How to Wash Your Horse Blanket and Horse Gear.
We are often asked about different ways to use Blanket Safe for washing horse blankets, and how to get the best results. Can Blanket Safe wash light, medium or even heavy weight blankets in muck tubs, water troughs, or personal washing machines? Absolutely! You can use Blanket Safe with any washing method you wish. When using a smaller laundry machine or muck tub, make sure to get off any excess mud and debris before washing. This will make sure that you get a better result and preserve the machine. Keep reading to learn how to wash even your heavy weight horse blanket and horse gear, safely!
If you are going to a laundromat, it is especially important to take the time to do some pre-care. This is in the hope that you do not give equestrians all over the world a bad name. Take the time to use a hose, brush, broom, or even a power washer to remove any excess hair and mud before washing a horse blanket in a machine; especially one that is used for human clothing and bedding.
Follow these steps to wash your horse blanket and other gear:
- Knock, brush, or hose off excess hair, mud, and grime
- Attach all of the leg straps, tail straps, and metal clasps to themselves. Anywhere there is a snap, make sure to attach it. In addition, attach all tail straps back to their own D-ring so that they all start and finish in the same area. This helps avoid tangles, stretching, and breaking.
- Fold the blanket so the dirty part is on the inside. This allows the fabric to scrub against itself and gives you the best possible clean.
- Make sure your washing machine is big enough. Don’t use a machine with a center agitator. A horse blanket tangled around the agitator, may strain the motor and could destroy the machine. If the washing machine is too small, the water and dirt will not be able to escape, and the blanket will come out streaked with dirt. *A heavy weight will need more room than a light weight, or even a medium weight.
- Turn on the cold water setting. Cold water is essential. Hot water destroys factory applied waterproofing, causes shrinking, and destroys the fabric.
- Always follow the care labels on the blanket. Most say to run a gentle wash cycle. From my experience, I can tell you a gentle wash cycle may not get your horse blanket clean. You probably don’t need a heavy wash cycle; the normal wash works best for me.
- Hang the blanket to dry. So whether you decide to hang your blanket on a blanket rack of your choosing or the fence, you will be providing care according to the care labels. Make sure to never let your horse blankets bake in the heat for too long. This may also cause damage, and as a reminder, never use heat to dry your blanket.
A Few Bonus Tips:
- If you are washing wool gear never let it spin out in the washing machine. Make sure to stop the machine before that spin cycle to prevent devastating consequences to the natural fibers. If you don’t the wool will come out mated. Let wool dry naturally on a flat surface. You may notice that the wool naturally clumps up, have no fear. Once the wool is completely dry, a good brushing with a slicker brush will help restore the fluffiness to your product.

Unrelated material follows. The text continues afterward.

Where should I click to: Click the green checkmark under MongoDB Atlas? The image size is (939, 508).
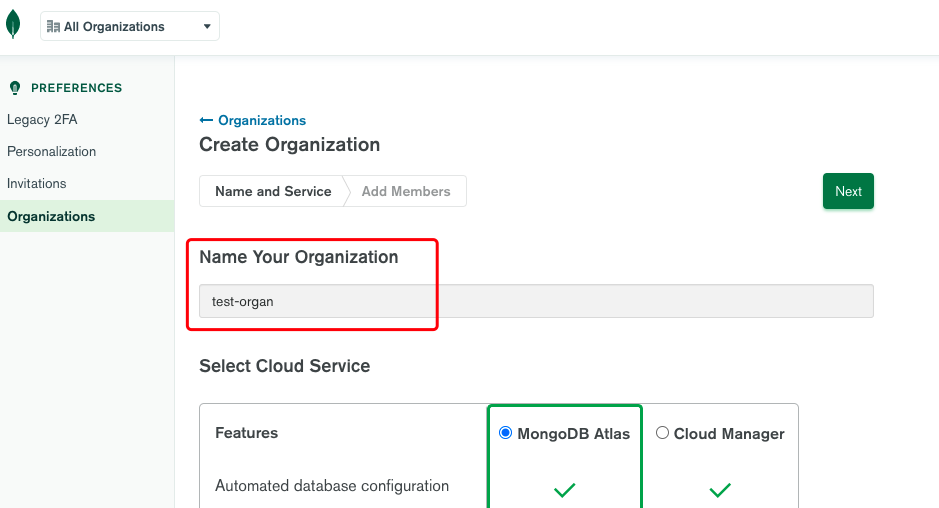(x=565, y=490)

- We have a wash in waterproofer that can be added in during the final rinse cycle of your horse blanket wash. When you use this, you have to skip the spin cycle; otherwise, the waterproofer will be spun out of the blanket before it gets a chance to set. After the wash, you want as much water left on as possible so the waterproofing can dry into the fabric, therefore leaving behind a light water-repellent treatment once cured.
- Our other option for waterproofing is a spray. Ultimately, when the damp blanket finishes washing, and hung to dry, spray the water-repellent on liberally. Always use on damp fabric, and depending on what the blanket fabric type, and how tightly the stitch, it usually needs 24-72 hours to set into the blanket and cure.
When your blankets or other gear are clean and dry, it is essential to promptly store it properly. I like to hang my blankets up high year-round. Horse blankets are very expensive. You don’t want mice to ruin your valuable gear, and they can easily find their way into plastic bags, totes, or canvas zipper bags. The best way to protect against mice if you can’t leave your blanket’s hanging is to use a tote or tack trunk and get it up high on a shelf.
Spring is coming, and you are probably getting ready to retire your horse blankets for the season. Make sure you wash your horse blankets immediately after they are done for the season, and not when getting ready to use them again next winter. The quicker you wash your horse blankets and remove all that mud and grime the longer they are going to last, and ultimately provide your horse a better service for years to come!